- _Document passage_

■ ■ ■ ■

While budget travel doesn’t have to be a thing of the past, it’s hard not to wonder why it seems like all flights are so expensive right now. Travel isn’t immune to the skyrocketing inflation that’s moving at its fastest pace since 1981, in large part because of elevated, but lowering, gas prices. So unless you consider renting an electric vehicle for a road trip, transportation is pricey.
There are a lot of factors that go into more expensive flights. These are the ones most impacting the prices you’ve been seeing (and will continue to see in the short term).
The ridiculous price slashes that we saw at the beginning of the pandemic are over. In 2020, TSA checkpoints saw as low as 87,000 people in one day. On August 14, 2022, 2.3 million people were recorded. On top of that, summertime demand is always high because that’s when more people are able to go on vacation.
The price tag on jet fuel has increased for a few reasons, though it is starting to decrease since its peak in June. The war in Ukraine has had a ripple effect on gas prices as countries put trade restrictions on oil from Russia. Demand also creates an issue. Lower demand during the pandemic that transitioned to a sharp increase in demand once restrictions started to lift has put a strain on immediately available oil supplies.
While the number of people wanting to fly has significantly increased, the airline industry as a whole is still working with downsized staff from the pandemic. Estimates show that there are 15 to 20 percent fewer flights than needed, according to Scott’s Cheap Flights. Flights were cut from the typical summer schedule to avoid disastrous mass delays and cancellations due to weather and staffing problems. The pilot shortage in the United States was already unsustainable before the pandemic. Now, experts expect it will take years for enough people to be trained to end the shortage.
The good news is flight prices have already started to go down. According to The New York Times, fares fell 7.8 percent in July compared to June, and those trends are expected to continue now that summer travel is almost over. According to Hopper’s third quarter travel index, prices are expected to average $286 this month, down 25 percent from May. Once things cool down in fall and winter (minus the holiday season), prices are expected to continue to fall.
The idea that booking on a middle-of-the-weekday will get you a better deal is somewhat of a myth. A study by CheapAir.com found that buying flights in the middle of the week only had an average difference of $1 in fare prices. However, there are other travel hacks to help you find the cheapest fares. You can get creative by checking to see if booking two one-way tickets is cheaper than booking roundtrip, or by booking cheaper tickets using hidden city fares. You can also use tools like newsletters, book directly with the airline, and check prices on travel agencies to see if you have can nab a mistake fare.
The general rule of thumb for the prime booking window is between six weeks and four months before your departure. However, this information can vary depending on where you’re trying to travel. For example, tickets to Asia are likely to be cheapest 10 months in advance, so the sooner you book, the better. However, tickets to the Caribbean and Central and South America can have cheap fares even one month before departure.
Searching for great flight deals might sound like a full-time job, but it might be worth it if you can save a significant amount of cash.

■ ■ ■ ■

- _Stored data entries_
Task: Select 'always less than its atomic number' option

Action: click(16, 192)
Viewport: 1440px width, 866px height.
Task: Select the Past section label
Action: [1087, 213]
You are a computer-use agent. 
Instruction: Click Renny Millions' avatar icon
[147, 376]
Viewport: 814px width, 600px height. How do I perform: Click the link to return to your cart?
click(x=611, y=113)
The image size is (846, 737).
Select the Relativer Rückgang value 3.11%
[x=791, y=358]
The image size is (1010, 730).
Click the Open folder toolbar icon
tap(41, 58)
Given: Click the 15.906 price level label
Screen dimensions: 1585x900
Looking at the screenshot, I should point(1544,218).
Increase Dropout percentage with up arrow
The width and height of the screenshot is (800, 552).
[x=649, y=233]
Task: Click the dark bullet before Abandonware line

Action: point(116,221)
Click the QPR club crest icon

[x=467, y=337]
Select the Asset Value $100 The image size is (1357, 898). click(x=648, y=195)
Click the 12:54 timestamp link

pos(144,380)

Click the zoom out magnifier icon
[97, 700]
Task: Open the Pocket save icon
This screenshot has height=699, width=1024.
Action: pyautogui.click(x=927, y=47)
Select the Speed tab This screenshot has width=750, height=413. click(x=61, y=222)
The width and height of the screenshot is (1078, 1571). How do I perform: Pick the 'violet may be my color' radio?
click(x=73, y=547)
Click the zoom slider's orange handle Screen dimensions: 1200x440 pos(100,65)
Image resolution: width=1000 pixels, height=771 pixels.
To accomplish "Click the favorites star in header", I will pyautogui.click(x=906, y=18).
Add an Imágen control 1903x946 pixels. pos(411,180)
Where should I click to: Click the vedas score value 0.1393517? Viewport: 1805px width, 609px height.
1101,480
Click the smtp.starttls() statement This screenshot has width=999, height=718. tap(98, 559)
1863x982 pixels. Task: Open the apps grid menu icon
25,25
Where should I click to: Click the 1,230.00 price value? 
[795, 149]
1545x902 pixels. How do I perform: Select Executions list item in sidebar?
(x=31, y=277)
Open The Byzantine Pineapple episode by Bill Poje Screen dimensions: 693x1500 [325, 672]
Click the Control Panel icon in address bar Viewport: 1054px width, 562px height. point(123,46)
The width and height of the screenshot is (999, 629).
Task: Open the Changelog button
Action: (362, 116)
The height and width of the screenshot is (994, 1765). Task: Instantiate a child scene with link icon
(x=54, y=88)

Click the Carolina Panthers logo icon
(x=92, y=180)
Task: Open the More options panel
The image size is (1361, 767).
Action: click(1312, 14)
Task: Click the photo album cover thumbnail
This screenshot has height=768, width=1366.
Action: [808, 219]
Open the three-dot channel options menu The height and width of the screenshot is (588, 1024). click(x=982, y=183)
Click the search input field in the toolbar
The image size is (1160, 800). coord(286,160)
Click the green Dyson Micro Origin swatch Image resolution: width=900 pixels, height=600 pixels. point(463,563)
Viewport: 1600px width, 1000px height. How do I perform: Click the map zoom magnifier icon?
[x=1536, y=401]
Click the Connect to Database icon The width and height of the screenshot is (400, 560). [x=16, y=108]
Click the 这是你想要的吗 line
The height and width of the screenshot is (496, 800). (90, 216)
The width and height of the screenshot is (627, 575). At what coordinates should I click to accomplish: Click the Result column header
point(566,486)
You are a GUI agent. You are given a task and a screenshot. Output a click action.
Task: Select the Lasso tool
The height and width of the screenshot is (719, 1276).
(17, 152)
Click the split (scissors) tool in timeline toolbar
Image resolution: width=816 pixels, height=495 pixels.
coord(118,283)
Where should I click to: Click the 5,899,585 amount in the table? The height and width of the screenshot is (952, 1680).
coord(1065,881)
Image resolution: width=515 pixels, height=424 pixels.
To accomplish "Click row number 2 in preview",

■ ■ ■ ■

- _Tasks and exercises_
1. According to the flight prices article, why were flights cut from the typical summer schedule? Answer in one to three sentences.
2. Answer these questions from the flight prices article:
(a) What was the lowest number of people TSA checkpoints saw in one day in 2020?
(b) By what percentage did fares fall in July compared to June, according to The New York Times?
(c) What average difference in fare prices did the CheapAir.com study find for buying flights in the middle of the week?
The records aren't needed for this work.

- _Your written answers_
1. Flights were cut to avoid disastrous mass delays and cancellations caused by weather and staffing problems. The airline industry is still working with staff downsized during the pandemic, even though many more people now want to fly.

2.
(a) As low as 87,000 people.
(b) 7.8 percent.
(c) $1.